_Prompt_. In the response, the entries must appear exactly as supplied.

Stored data

■ ■ ■ ■ ■

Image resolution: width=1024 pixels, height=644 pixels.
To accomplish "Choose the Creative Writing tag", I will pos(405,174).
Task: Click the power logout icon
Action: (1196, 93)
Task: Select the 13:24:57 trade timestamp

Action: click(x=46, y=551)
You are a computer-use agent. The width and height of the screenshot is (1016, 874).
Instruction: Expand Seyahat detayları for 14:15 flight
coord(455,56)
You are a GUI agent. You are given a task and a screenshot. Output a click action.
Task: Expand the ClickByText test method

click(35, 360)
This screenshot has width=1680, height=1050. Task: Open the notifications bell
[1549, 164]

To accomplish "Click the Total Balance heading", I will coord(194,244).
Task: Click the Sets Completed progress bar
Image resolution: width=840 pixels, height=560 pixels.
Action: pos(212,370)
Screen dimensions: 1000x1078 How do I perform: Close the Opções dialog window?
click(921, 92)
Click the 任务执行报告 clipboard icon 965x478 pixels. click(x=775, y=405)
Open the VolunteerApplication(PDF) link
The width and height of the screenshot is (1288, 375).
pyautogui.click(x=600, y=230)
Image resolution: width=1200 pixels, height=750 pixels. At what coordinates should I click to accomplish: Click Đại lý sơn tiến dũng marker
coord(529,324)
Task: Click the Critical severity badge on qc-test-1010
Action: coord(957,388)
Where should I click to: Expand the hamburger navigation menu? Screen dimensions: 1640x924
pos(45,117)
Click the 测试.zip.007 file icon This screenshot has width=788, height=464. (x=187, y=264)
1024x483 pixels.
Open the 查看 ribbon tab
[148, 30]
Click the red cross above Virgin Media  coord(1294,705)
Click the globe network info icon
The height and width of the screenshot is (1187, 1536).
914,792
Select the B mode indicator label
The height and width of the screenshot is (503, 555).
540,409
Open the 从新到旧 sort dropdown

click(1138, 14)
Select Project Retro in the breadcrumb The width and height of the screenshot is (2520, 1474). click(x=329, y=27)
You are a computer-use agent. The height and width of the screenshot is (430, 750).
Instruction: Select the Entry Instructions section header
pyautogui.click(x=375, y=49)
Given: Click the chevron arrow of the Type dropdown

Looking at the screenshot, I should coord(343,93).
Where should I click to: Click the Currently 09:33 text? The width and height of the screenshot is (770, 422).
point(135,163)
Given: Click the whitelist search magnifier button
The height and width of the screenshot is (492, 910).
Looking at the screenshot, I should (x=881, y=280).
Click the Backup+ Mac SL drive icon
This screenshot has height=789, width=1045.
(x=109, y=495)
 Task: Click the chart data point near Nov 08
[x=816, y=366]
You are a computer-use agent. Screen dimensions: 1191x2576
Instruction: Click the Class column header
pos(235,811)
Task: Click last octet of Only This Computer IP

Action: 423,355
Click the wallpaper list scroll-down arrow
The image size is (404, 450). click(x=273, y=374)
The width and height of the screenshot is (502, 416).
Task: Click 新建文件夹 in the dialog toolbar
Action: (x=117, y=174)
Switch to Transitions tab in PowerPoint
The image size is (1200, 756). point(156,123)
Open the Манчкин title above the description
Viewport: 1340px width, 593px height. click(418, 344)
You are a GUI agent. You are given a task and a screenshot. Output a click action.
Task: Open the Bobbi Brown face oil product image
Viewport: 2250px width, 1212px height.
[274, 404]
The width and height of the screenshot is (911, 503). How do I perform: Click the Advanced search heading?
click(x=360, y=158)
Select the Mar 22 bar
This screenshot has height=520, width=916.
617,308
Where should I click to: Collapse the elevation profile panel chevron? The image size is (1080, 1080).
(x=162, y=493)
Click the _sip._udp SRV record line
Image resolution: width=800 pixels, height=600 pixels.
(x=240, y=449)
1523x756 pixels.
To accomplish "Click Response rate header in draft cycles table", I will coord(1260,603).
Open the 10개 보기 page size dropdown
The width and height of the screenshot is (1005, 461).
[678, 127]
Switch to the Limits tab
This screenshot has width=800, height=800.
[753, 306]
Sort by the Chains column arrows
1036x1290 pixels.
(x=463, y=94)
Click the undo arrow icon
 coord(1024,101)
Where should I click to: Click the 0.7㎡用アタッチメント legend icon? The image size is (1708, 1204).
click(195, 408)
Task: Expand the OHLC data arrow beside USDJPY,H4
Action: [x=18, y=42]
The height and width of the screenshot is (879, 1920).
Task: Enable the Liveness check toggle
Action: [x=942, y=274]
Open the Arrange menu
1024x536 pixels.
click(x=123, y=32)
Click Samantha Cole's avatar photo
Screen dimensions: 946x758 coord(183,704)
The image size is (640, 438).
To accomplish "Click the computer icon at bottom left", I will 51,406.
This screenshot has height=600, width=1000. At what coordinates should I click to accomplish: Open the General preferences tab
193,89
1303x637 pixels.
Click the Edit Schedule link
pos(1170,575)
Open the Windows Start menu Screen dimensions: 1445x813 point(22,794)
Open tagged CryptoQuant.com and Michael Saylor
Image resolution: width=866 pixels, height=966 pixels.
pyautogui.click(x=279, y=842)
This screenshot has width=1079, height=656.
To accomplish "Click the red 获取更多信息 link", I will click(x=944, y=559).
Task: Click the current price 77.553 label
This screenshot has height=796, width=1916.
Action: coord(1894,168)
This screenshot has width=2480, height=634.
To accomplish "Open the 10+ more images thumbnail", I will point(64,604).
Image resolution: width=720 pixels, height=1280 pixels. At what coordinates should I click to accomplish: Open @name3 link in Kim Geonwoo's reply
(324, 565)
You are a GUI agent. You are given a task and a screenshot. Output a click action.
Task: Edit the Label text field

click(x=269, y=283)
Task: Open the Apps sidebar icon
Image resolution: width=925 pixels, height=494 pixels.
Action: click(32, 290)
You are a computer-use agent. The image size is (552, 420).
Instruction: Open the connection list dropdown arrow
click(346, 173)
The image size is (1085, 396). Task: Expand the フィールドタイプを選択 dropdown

■ ■ ■ ■ ■

_Solution to this problem_.
Image resolution: width=1024 pixels, height=644 pixels.
To accomplish "Choose the Creative Writing tag", I will pos(405,174).
Task: Click the power logout icon
Action: (1196, 93)
Task: Select the 13:24:57 trade timestamp

Action: click(x=46, y=551)
You are a computer-use agent. The width and height of the screenshot is (1016, 874).
Instruction: Expand Seyahat detayları for 14:15 flight
coord(455,56)
You are a GUI agent. You are given a task and a screenshot. Output a click action.
Task: Expand the ClickByText test method

click(35, 360)
This screenshot has width=1680, height=1050. Task: Open the notifications bell
[1549, 164]

To accomplish "Click the Total Balance heading", I will coord(194,244).
Task: Click the Sets Completed progress bar
Image resolution: width=840 pixels, height=560 pixels.
Action: pos(212,370)
Screen dimensions: 1000x1078 How do I perform: Close the Opções dialog window?
click(921, 92)
Click the 任务执行报告 clipboard icon 965x478 pixels. click(x=775, y=405)
Open the VolunteerApplication(PDF) link
The width and height of the screenshot is (1288, 375).
pyautogui.click(x=600, y=230)
Image resolution: width=1200 pixels, height=750 pixels. At what coordinates should I click to accomplish: Click Đại lý sơn tiến dũng marker
coord(529,324)
Task: Click the Critical severity badge on qc-test-1010
Action: coord(957,388)
Where should I click to: Expand the hamburger navigation menu? Screen dimensions: 1640x924
pos(45,117)
Click the 测试.zip.007 file icon This screenshot has width=788, height=464. (x=187, y=264)
1024x483 pixels.
Open the 查看 ribbon tab
[148, 30]
Click the red cross above Virgin Media  coord(1294,705)
Click the globe network info icon
The height and width of the screenshot is (1187, 1536).
914,792
Select the B mode indicator label
The height and width of the screenshot is (503, 555).
540,409
Open the 从新到旧 sort dropdown

click(1138, 14)
Select Project Retro in the breadcrumb The width and height of the screenshot is (2520, 1474). click(x=329, y=27)
You are a computer-use agent. The height and width of the screenshot is (430, 750).
Instruction: Select the Entry Instructions section header
pyautogui.click(x=375, y=49)
Given: Click the chevron arrow of the Type dropdown

Looking at the screenshot, I should coord(343,93).
Where should I click to: Click the Currently 09:33 text? The width and height of the screenshot is (770, 422).
point(135,163)
Given: Click the whitelist search magnifier button
The height and width of the screenshot is (492, 910).
Looking at the screenshot, I should (x=881, y=280).
Click the Backup+ Mac SL drive icon
This screenshot has height=789, width=1045.
(x=109, y=495)
 Task: Click the chart data point near Nov 08
[x=816, y=366]
You are a computer-use agent. Screen dimensions: 1191x2576
Instruction: Click the Class column header
pos(235,811)
Task: Click last octet of Only This Computer IP

Action: 423,355
Click the wallpaper list scroll-down arrow
The image size is (404, 450). click(x=273, y=374)
The width and height of the screenshot is (502, 416).
Task: Click 新建文件夹 in the dialog toolbar
Action: (x=117, y=174)
Switch to Transitions tab in PowerPoint
The image size is (1200, 756). point(156,123)
Open the Манчкин title above the description
Viewport: 1340px width, 593px height. click(418, 344)
You are a GUI agent. You are given a task and a screenshot. Output a click action.
Task: Open the Bobbi Brown face oil product image
Viewport: 2250px width, 1212px height.
[274, 404]
The width and height of the screenshot is (911, 503). How do I perform: Click the Advanced search heading?
click(x=360, y=158)
Select the Mar 22 bar
This screenshot has height=520, width=916.
617,308
Where should I click to: Collapse the elevation profile panel chevron? The image size is (1080, 1080).
(x=162, y=493)
Click the _sip._udp SRV record line
Image resolution: width=800 pixels, height=600 pixels.
(x=240, y=449)
1523x756 pixels.
To accomplish "Click Response rate header in draft cycles table", I will coord(1260,603).
Open the 10개 보기 page size dropdown
The width and height of the screenshot is (1005, 461).
[678, 127]
Switch to the Limits tab
This screenshot has width=800, height=800.
[753, 306]
Sort by the Chains column arrows
1036x1290 pixels.
(x=463, y=94)
Click the undo arrow icon
 coord(1024,101)
Where should I click to: Click the 0.7㎡用アタッチメント legend icon? The image size is (1708, 1204).
click(195, 408)
Task: Expand the OHLC data arrow beside USDJPY,H4
Action: [x=18, y=42]
The height and width of the screenshot is (879, 1920).
Task: Enable the Liveness check toggle
Action: [x=942, y=274]
Open the Arrange menu
1024x536 pixels.
click(x=123, y=32)
Click Samantha Cole's avatar photo
Screen dimensions: 946x758 coord(183,704)
The image size is (640, 438).
To accomplish "Click the computer icon at bottom left", I will 51,406.
This screenshot has height=600, width=1000. At what coordinates should I click to accomplish: Open the General preferences tab
193,89
1303x637 pixels.
Click the Edit Schedule link
pos(1170,575)
Open the Windows Start menu Screen dimensions: 1445x813 point(22,794)
Open tagged CryptoQuant.com and Michael Saylor
Image resolution: width=866 pixels, height=966 pixels.
pyautogui.click(x=279, y=842)
This screenshot has width=1079, height=656.
To accomplish "Click the red 获取更多信息 link", I will click(x=944, y=559).
Task: Click the current price 77.553 label
This screenshot has height=796, width=1916.
Action: coord(1894,168)
This screenshot has width=2480, height=634.
To accomplish "Open the 10+ more images thumbnail", I will point(64,604).
Image resolution: width=720 pixels, height=1280 pixels. At what coordinates should I click to accomplish: Open @name3 link in Kim Geonwoo's reply
(324, 565)
You are a GUI agent. You are given a task and a screenshot. Output a click action.
Task: Edit the Label text field

click(x=269, y=283)
Task: Open the Apps sidebar icon
Image resolution: width=925 pixels, height=494 pixels.
Action: click(32, 290)
You are a computer-use agent. The image size is (552, 420).
Instruction: Open the connection list dropdown arrow
click(346, 173)
The image size is (1085, 396). Task: Expand the フィールドタイプを選択 dropdown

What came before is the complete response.